Lanlan knew Gospel was in the ocean. He could feel the monster's presence in his dreams, but that was on purpose. He'd seek the beast out, projecting one sleepy eye toward the other's consciousness, in hopes he might see a landmark he could remember when we woke up. Or a dreamlike allegory of a landmark he might recognize. He never did. Only the abyssal black and crushing pressure. Once he could sense its joy, it reminded him of his childhood when the elf kids would use fake swords to batter fake drow in their games. It was innocent, for fun. And also practice. Soon after he learned of the Cenrili fishermen. But while he slept, sometimes late, his lover worked, throwing herself into this with a zeal he couldn't anticipate. She was so reluctant! One night she came back to bed with a joke, and he laughed. By himself. When she explained the joke, he knew it was their course of action. He couldn't balk! He followed her into the spirit world. He was sure this would be the easy part. Trusting her, finding his third eye, keeping it open. He prayed this was the hard part, because it was nearly impossible. How could he know he would fail so miserably his first time, and how could he tell her his shame, and how could he know that by not disclosing that shame, he was failing to trust her? Existing in a strange senseless world was something he practiced every day, and more thoroughly every night. He was a natural! He could live here! Which, he might have to do, if he couldn't maintain his connection to his lover. By the sixth day, he was learning how to bring not only himself, but his magic into the spirit world. Then she told him he was ready, and he smirked and said, "I know." Deep down, he wondered what she meant. In Cenril again, in the room where they met. That wasn't true, but it sometimes felt that way to him. For a second he wondered if it was a coincidence, she didn't give any indication that this was meant to be a romantic gesture. He'd find out later, he decided. "There's a fisherman," Lanlan started vaguely. "I've known him for years, he'll let us use a boat. It's a dinghy, but it still has a sail. If we need to, it's small enough to row." Lanlan didn't mention that they'd be driving it, or that the fisherman was an elf. "Three nights from now the weather will be ready for us," he said taking her hand. He took a deep breath and sighed, hoping to release some tension, then smiled sincerely, and grabbed her other hand. "Are you scared?"

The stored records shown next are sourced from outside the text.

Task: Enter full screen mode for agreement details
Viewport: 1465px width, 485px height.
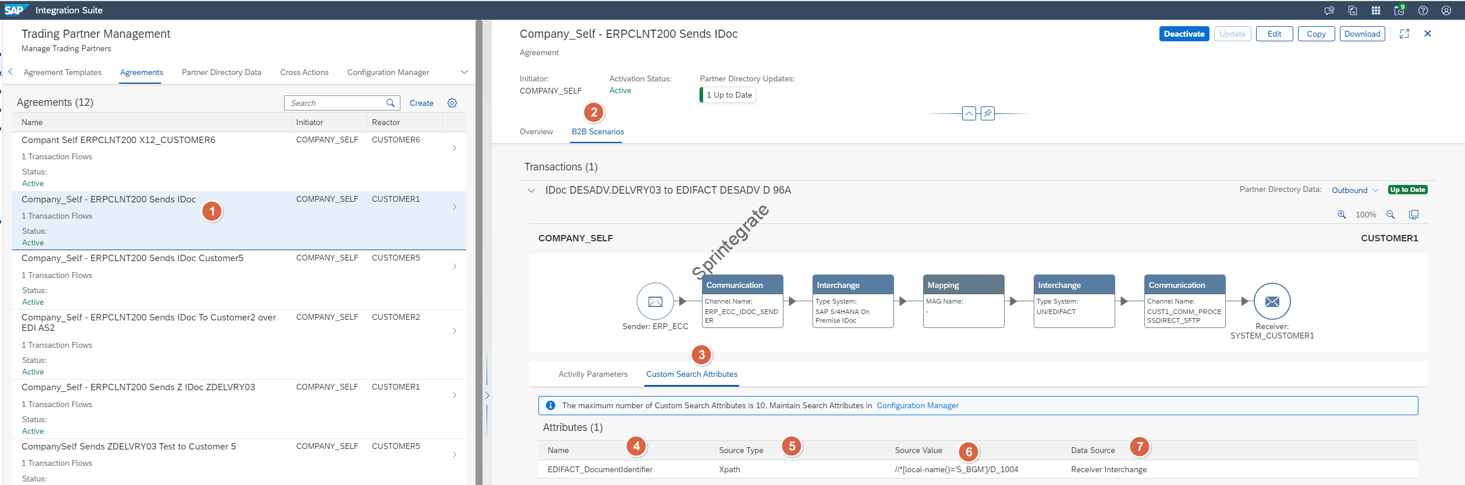Action: (x=1404, y=34)
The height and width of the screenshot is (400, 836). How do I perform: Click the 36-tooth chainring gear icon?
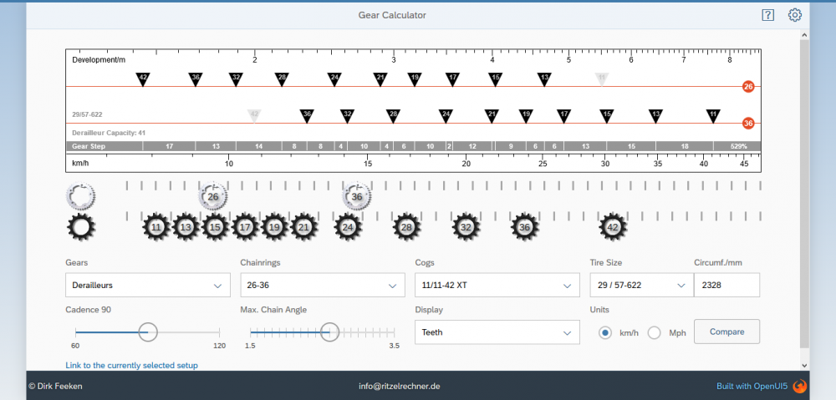point(357,197)
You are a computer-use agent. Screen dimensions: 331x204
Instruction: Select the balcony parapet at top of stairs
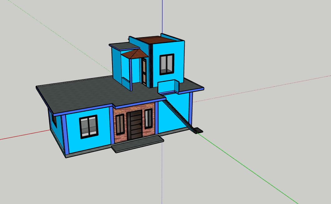[168, 87]
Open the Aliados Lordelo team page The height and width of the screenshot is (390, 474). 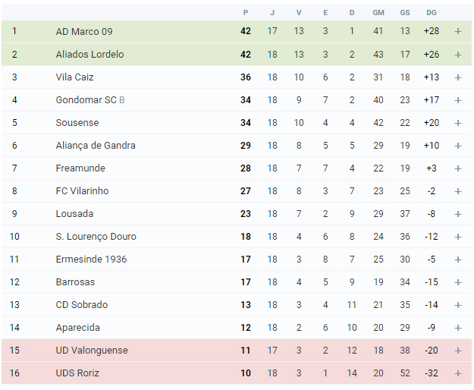coord(89,55)
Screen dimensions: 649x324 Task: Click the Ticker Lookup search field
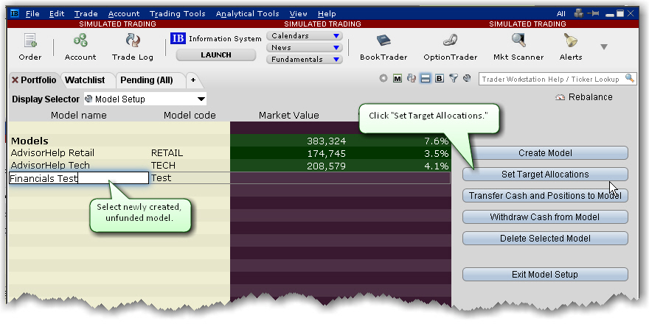552,78
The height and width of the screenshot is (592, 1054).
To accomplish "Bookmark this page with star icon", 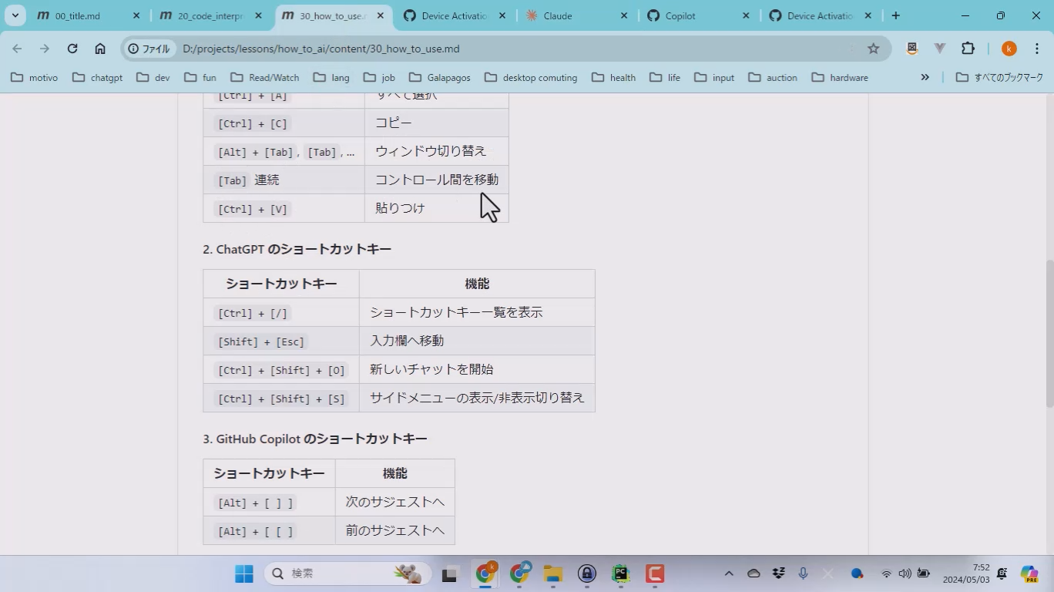I will click(x=873, y=49).
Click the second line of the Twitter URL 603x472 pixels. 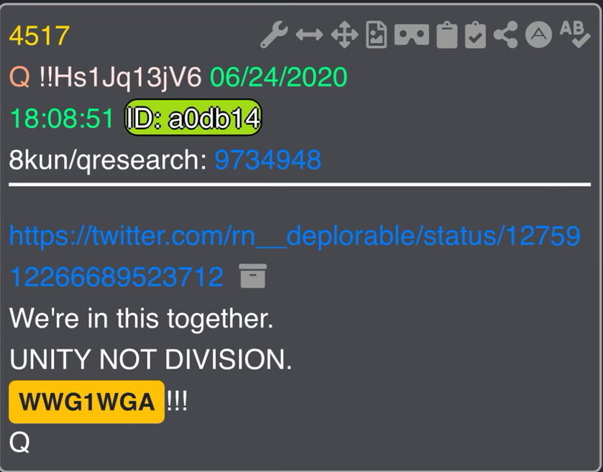[x=116, y=277]
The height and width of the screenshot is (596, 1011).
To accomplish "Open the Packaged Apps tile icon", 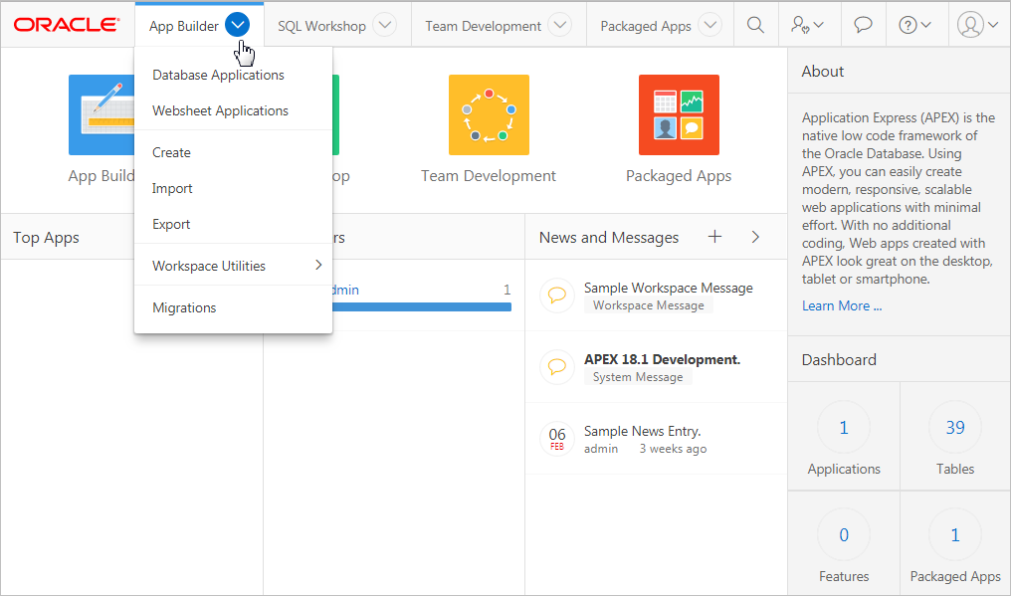I will tap(679, 115).
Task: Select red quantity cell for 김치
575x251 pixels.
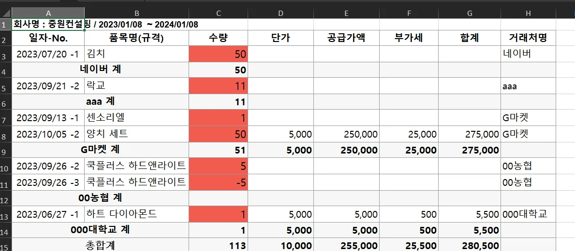Action: [x=218, y=54]
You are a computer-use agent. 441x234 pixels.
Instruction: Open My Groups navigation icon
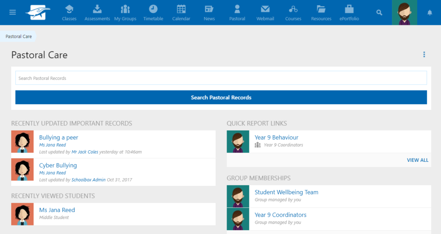tap(125, 12)
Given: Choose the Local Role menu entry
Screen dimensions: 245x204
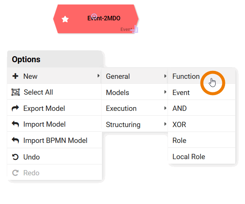Looking at the screenshot, I should [189, 156].
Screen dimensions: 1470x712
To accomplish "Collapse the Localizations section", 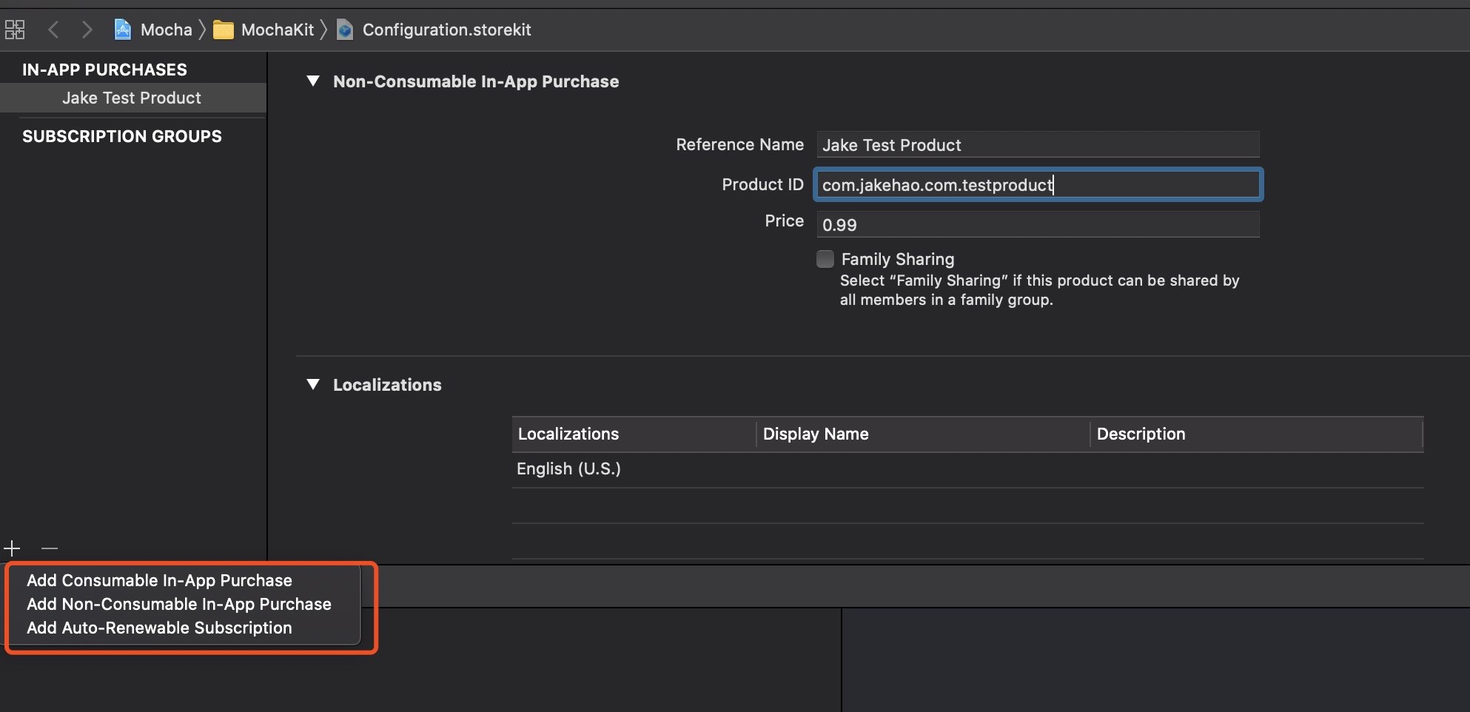I will point(313,385).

Gevurah‘s face twists in a wry expression like curdled bemusement. Was she scared? Of the leviathan that may swim beneath their two-man dinghy? Of losing him in the spirit world when the journey isn’t easy and they’re under pressure? Of Lanlan wielding a hellish weapon he may not be able to control? Of Lanlan drowning, being swallowed whole, being possessed, being lost, being ruined? The risks on her own mind, body and soul were also extreme and frightening, but she knew death intimately. What she didn’t know is how life would feel sans Lanlan, and she was scared to find out. “I want to practice again.” She slips her hand out of his and searches her bag for the candles, the Vakmatharas idol, the shrooms. “Where’s the metronome?” She pulls a skirt, a journal, a pair of gloves out of the bag. Nothing. She starts rifling through Lanlan’s bag without asking. “Did you pack it?” She pulls out a tunic, a winter cap. Nothing. “Dammit, where’s the metronome?” She reaches into her bottomless satchel and pulls out anything vaguely hard and rectangular: a quartz prism, a small glass chest with a dryad heart inside, a gold bar, a silver bar, a copper bar. “Sssshiiit,” she hisses. “Shit.” She turns back to her travel bag and empties it. “This is a bad sign.” She shakes her head fervently. “We shouldn’t do this. It’s a bad omen.”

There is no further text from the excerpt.